[Task goal]
When copying the records below, keep every word as it is and drop the images.
*** Opening of Supplied entries ***
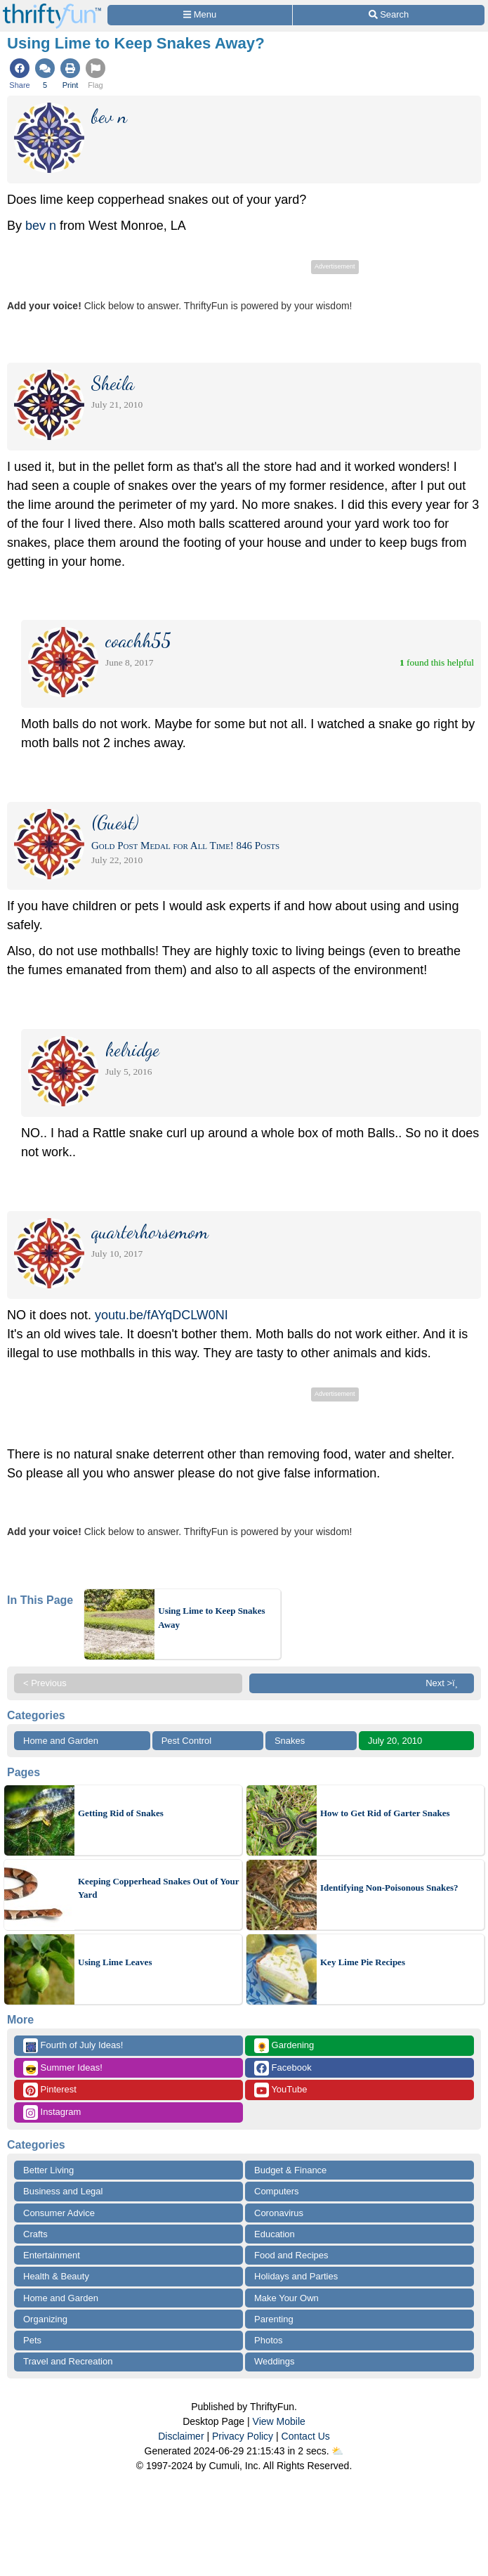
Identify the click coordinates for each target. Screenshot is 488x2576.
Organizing (45, 2319)
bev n (40, 226)
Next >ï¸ (445, 1683)
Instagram (52, 2112)
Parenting (274, 2319)
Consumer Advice (59, 2213)
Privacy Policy (242, 2436)
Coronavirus (278, 2213)
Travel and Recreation (67, 2361)
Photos (268, 2340)
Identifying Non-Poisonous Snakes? (389, 1887)
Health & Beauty (56, 2276)
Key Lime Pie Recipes (362, 1962)
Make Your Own (286, 2298)
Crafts (35, 2234)
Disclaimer (181, 2436)
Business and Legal (63, 2191)
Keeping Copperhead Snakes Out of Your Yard (158, 1888)
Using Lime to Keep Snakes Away (211, 1617)
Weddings (274, 2361)
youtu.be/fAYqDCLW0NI (161, 1315)
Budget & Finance (290, 2170)
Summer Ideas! (63, 2068)
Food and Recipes (291, 2255)
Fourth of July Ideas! (73, 2045)
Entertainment (51, 2255)
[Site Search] (388, 15)
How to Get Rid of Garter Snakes (385, 1813)
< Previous (45, 1683)
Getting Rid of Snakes (121, 1813)
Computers (276, 2191)
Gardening (284, 2045)
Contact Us (306, 2436)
*** Close of Supplied entries ***
[Task solution]
Identify the click coordinates for each target. Screenshot is 488x2576.
Organizing (45, 2319)
bev n (40, 226)
Next >ï¸ (445, 1683)
Instagram (52, 2112)
Parenting (274, 2319)
Consumer Advice (59, 2213)
Privacy Policy (242, 2436)
Coronavirus (278, 2213)
Travel and Recreation (67, 2361)
Photos (268, 2340)
Identifying Non-Poisonous Snakes? (389, 1887)
Health & Beauty (56, 2276)
Key Lime Pie Recipes (362, 1962)
Make Your Own (286, 2298)
Crafts (35, 2234)
Disclaimer (181, 2436)
Business and Legal (63, 2191)
Keeping Copperhead Snakes Out of Your Yard (158, 1888)
Using Lime to Keep Snakes Away (211, 1617)
Weddings (274, 2361)
youtu.be/fAYqDCLW0NI (161, 1315)
Budget & Finance (290, 2170)
Summer Ideas! (63, 2068)
Food and Recipes (291, 2255)
Fourth of July Ideas! (73, 2045)
Entertainment (51, 2255)
[Site Search] (388, 15)
How to Get Rid of Garter Snakes (385, 1813)
< Previous (45, 1683)
Getting Rid of Snakes (121, 1813)
Computers (276, 2191)
Gardening (284, 2045)
Contact Us (306, 2436)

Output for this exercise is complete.